Advocates for a new tax on jobs in Connecticut are, as predicted, trying to use the state’s budget crisis as a reason for the proposal.
SB 391 calls for a tax on employers with 500 or more employees, or franchisors whose individual franchisees collectively have 500 or more employees, at a rate of 10 cents to $1 per hour worked by every employee making less than $15 per hour.
Revenues collected, they say, would help support various state programs that are being used by the "underpaid" workers.
"How long will we subsidize the business models of our largest and most successful, profitable multi-national retail corporations?
"I'd like to see us send them a bill for all the benefits that we are supplying their employees that they should be supplying themselves. If the wages of workers were higher, they would not need as much in state aid like energy assistance, earning income tax credits, and reduced price lunches for their children in school."

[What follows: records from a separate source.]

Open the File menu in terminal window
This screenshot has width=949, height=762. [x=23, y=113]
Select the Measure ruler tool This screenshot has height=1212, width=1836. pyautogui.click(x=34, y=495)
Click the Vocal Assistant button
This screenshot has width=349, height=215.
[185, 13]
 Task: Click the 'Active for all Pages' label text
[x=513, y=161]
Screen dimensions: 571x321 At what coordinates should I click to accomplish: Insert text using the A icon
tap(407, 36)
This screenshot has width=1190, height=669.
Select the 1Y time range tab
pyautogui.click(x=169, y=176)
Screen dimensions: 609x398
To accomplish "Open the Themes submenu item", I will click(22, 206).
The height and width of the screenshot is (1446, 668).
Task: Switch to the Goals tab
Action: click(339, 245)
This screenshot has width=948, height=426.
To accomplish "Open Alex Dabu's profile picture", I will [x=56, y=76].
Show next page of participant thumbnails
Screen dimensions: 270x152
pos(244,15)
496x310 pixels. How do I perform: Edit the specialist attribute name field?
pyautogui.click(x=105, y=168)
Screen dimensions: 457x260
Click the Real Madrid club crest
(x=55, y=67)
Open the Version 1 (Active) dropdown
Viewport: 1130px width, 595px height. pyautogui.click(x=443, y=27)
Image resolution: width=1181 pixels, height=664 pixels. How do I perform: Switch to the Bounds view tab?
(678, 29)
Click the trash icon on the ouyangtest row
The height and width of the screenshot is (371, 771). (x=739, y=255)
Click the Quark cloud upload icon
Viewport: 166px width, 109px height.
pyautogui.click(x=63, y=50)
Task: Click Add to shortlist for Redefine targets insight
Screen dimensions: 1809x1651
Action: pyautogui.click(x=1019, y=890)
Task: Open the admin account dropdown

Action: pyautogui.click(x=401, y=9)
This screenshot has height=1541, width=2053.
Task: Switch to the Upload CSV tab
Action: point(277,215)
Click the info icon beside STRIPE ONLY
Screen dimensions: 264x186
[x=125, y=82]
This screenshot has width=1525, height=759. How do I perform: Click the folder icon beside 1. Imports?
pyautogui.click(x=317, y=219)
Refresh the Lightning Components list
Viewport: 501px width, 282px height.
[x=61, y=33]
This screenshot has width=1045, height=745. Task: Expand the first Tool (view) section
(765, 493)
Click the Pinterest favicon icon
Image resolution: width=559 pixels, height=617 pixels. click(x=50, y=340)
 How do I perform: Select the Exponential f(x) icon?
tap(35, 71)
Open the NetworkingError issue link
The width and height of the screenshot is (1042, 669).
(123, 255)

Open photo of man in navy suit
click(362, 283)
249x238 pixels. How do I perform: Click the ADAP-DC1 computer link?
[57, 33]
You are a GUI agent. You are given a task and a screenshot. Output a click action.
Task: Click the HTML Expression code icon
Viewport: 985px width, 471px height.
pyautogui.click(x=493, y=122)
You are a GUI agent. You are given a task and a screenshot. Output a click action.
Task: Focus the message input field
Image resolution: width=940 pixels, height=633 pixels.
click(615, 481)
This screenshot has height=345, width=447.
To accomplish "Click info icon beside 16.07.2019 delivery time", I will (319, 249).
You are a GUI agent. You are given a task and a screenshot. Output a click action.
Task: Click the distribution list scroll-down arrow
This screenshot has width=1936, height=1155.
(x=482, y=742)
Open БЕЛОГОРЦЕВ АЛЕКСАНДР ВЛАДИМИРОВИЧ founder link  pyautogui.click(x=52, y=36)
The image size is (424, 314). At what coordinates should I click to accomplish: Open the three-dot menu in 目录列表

These are exactly the type of fallacies being used to push this bill, which the Connecticut General Assembly's Human Services Committee approved on a 10-8 vote.
The truth is:
- No worker will ever see a direct wage increase from this bill; its aim is purely to tax employers to help fix the state budget deficit
- SB 391 says that any revenues generated from this entry-level job killing bill "may" go to support service programs. In reality, these program funds are routinely swept to support General Fund expenses in nearly every state budget—and especially now with new budget gaps
- The tax will hit small businesses. It doesn't just apply to mega-retailers and franchises--most franchise agreements call for the local franchise to pay local taxes, such as this one.
- Although the unions are pushing the bill, businesses that employ unionized employees would not be subject to the tax for employees paid less than $15 per hour. This bill is simply a way to force these mega retailers to unionize in order to get reduced-price labor.
More reality: Many of the workers at the businesses being targeted at this legislation are in entry-level jobs, and many of them are not, often by choice, working full-time.
Instead of imposing another tax to drive businesses out of the state, perhaps the state could focus on inviting more of them to come here.
The point is, if the jobs created by certain major multi-national retail corporation or fast food franchises didn't exist--how much more in services would taxpayers be on the hook for?
Instead of imposing another tax to drive franchises and big box retailers out of the state, perhaps the state could focus on inviting more of them to set up shop here.
That would be the fiscally prudent thing to do if we'd like to drive down the costs of the services we provide our citizens.